Ia mengapresiasi pemuda dan mahasiswa yang bergerak untuk memikirkan kemaslahatan daerah dan masyarakat.
“Kalau perlu kita CKCK (saling merogoh kocek, rek) untuk pembuatan spanduk penolakan di tiga kecamatan,” sebut pemuda ini.
Senada, pemuda Usu, delegasi dari Kecamatan Aralle. Ia sampaikan, generasi sudah saatnya untuk memikirkan bagaiamana kelanjutan hidup masyarakat yang ada di daerahnya.
“Apalgi perusahaan sewenang-wenang melakukan kegiatan eksplorasi. Tentunya ini sangat melanggar undang-undang yang berlaku,” sebut Usu.
Hardianto, delagasi Kecamatan Mambi mengatakan adanya tambang ini akan membuat kerusakan di lingkungan masyarakat.
“Saya juga masih memperjelas terkait legalnya perusahaan ini. Karena selama ini tidak ada diskusi dan informasi ataupun publikasi dari perusahaan,” katanya.
Andi, koordinator lapangan Aliansi Pemuda dan Mahasiswa Kabupaten Mamasa mengatakan, perlunya sosialisasi tentang bagaimana dampak yang akan dialami masyarakat.
“Hadirnya tambang di PUS sangat tidak relevan dengan kondisi masyarakat. Masyarakat di PUS sangat menggantungkan hidup dengan hasil alamnya, lain lagi ketika berbicara soal tanah adat dan kuburan-kuburan tua yang akan dijadikan wilayah pertambangan. Masyarakat hanya akan menjadi korban ketika tambang beroperasi di wilayah PUS,” jelas Andi.

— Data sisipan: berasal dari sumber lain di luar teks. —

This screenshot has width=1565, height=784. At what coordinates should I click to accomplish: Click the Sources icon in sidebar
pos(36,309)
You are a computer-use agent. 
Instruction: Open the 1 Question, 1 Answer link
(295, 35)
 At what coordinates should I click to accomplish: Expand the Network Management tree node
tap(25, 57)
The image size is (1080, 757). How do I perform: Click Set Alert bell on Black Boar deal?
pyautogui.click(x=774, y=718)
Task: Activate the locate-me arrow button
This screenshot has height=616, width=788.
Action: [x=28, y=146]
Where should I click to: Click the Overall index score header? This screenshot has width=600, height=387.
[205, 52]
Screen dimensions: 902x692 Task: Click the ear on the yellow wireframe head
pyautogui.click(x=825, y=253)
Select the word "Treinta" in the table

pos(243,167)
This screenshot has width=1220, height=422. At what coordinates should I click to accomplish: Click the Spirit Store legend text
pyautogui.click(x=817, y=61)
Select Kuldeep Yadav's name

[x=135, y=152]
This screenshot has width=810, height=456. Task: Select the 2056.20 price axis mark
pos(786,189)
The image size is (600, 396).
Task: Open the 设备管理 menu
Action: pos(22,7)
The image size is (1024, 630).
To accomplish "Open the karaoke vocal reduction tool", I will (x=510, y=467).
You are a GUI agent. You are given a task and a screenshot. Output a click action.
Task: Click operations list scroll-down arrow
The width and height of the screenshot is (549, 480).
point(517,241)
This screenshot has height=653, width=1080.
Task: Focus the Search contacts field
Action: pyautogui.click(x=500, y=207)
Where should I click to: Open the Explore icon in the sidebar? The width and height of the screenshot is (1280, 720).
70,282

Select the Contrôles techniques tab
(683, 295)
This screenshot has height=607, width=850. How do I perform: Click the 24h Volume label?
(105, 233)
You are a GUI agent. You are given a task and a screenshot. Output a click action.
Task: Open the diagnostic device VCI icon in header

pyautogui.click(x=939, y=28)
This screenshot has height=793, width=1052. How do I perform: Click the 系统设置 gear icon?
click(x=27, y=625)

Menurut Andi, dalam perspektif sosial budaya, masyarakat hanya akan menjadi buruh atau pekerja biasa, ini dilihat dari potensi SDM yang ada daerah kami. Dan ternyata, tambah Andi, informasi yang kami dapat di lapangan, masyarakat diimingi dengan berbagai fasilisitas yang sangat tidak masuk akal. Misalnya, ketika tambang ini beroperasi akan menggunakan alat-alat manual.
Dalam waktu dekat ini, menurut Patak Rubak, Masyarakat dan Aliansi Pemuda dan Mahasiswa Kabupaten Mamasa akan melakukan unjuk rasa di depan Kantor Gubernur Sulawesi Barat.
“Agendanya tetap sama, sebagai bentuk penolakan terhadap hadirnya tambang LTJ tanpa persetujuan masyarakat. Kami lakukan ini demi keberlangsungan hidup masyarakat dan dampak kerusakan terhadap lingkungan di sekitarnya,” ungkap Patak Rubak.